Work to be completed: Output the number of lines in the entries below with the string "cell" in them, and nothing further.

Input data:
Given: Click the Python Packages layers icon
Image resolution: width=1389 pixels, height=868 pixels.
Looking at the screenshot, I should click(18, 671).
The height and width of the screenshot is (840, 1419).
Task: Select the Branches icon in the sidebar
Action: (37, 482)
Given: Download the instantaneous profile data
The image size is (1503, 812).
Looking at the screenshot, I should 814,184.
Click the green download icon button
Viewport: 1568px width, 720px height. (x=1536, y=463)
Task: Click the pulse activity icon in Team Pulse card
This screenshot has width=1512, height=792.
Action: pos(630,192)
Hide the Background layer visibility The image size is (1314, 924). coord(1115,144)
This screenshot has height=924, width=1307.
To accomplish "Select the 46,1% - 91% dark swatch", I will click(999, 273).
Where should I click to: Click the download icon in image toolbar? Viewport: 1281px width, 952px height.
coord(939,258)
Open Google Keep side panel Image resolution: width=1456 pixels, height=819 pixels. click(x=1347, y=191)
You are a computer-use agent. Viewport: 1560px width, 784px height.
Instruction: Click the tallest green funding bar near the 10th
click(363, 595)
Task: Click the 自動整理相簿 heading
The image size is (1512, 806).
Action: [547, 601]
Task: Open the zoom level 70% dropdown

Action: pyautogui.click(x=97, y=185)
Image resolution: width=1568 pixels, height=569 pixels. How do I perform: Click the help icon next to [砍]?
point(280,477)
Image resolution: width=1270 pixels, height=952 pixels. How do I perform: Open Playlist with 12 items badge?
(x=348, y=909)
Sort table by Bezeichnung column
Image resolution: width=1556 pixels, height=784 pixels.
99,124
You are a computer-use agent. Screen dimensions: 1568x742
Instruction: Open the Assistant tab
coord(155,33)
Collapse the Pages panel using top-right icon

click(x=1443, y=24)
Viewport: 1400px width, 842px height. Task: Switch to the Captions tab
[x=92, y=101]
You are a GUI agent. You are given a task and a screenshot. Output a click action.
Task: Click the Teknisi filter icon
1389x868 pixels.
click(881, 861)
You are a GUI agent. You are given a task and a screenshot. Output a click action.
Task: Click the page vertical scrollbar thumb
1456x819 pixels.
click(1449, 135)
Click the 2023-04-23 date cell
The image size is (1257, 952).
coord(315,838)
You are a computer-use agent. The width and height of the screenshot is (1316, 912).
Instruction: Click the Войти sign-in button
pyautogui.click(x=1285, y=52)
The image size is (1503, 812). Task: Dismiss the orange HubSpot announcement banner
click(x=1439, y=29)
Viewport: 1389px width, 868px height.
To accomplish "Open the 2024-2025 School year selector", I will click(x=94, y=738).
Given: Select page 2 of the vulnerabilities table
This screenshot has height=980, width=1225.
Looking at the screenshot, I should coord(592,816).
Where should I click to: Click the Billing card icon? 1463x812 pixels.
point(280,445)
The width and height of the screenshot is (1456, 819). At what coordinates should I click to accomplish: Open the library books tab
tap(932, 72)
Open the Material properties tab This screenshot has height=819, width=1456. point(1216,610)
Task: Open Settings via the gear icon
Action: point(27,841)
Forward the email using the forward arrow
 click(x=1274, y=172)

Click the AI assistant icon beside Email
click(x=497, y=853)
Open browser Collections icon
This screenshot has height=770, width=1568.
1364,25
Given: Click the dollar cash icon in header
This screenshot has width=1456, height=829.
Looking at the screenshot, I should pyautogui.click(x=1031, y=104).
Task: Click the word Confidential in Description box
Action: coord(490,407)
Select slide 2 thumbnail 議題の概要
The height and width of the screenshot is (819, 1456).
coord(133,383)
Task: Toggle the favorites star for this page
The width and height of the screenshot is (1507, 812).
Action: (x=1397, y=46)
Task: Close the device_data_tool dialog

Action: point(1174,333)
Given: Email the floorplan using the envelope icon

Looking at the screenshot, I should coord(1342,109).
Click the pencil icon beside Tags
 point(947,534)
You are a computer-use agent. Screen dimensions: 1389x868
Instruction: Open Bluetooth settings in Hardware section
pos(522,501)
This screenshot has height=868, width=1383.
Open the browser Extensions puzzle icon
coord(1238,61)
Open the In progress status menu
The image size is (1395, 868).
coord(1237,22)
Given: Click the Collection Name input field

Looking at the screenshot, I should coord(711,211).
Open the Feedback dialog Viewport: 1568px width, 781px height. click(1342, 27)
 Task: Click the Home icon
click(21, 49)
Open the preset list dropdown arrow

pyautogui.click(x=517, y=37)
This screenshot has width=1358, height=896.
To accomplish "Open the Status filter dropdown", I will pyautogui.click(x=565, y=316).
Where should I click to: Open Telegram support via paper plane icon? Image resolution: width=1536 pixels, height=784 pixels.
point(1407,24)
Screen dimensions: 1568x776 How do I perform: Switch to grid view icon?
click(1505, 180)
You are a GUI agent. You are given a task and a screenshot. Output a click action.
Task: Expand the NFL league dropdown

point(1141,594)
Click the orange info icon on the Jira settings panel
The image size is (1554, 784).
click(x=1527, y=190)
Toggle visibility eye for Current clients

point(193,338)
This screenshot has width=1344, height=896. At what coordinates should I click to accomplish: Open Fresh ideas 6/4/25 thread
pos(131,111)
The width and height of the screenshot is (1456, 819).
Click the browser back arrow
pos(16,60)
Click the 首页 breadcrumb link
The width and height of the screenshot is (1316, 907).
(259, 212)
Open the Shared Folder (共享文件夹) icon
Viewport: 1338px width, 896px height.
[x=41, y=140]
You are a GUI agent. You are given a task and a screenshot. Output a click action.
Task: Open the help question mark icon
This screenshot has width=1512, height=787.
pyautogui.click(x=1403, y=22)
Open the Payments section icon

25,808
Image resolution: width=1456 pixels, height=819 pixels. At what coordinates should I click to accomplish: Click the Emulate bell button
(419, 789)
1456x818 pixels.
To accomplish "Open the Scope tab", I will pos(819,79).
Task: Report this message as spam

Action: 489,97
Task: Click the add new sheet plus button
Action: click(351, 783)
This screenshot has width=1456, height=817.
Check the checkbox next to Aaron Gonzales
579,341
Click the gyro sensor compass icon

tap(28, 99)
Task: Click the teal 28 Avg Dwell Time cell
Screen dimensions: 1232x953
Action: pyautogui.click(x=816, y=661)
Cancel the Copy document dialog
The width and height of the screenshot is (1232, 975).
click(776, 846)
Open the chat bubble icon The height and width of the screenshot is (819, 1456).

Response below: 2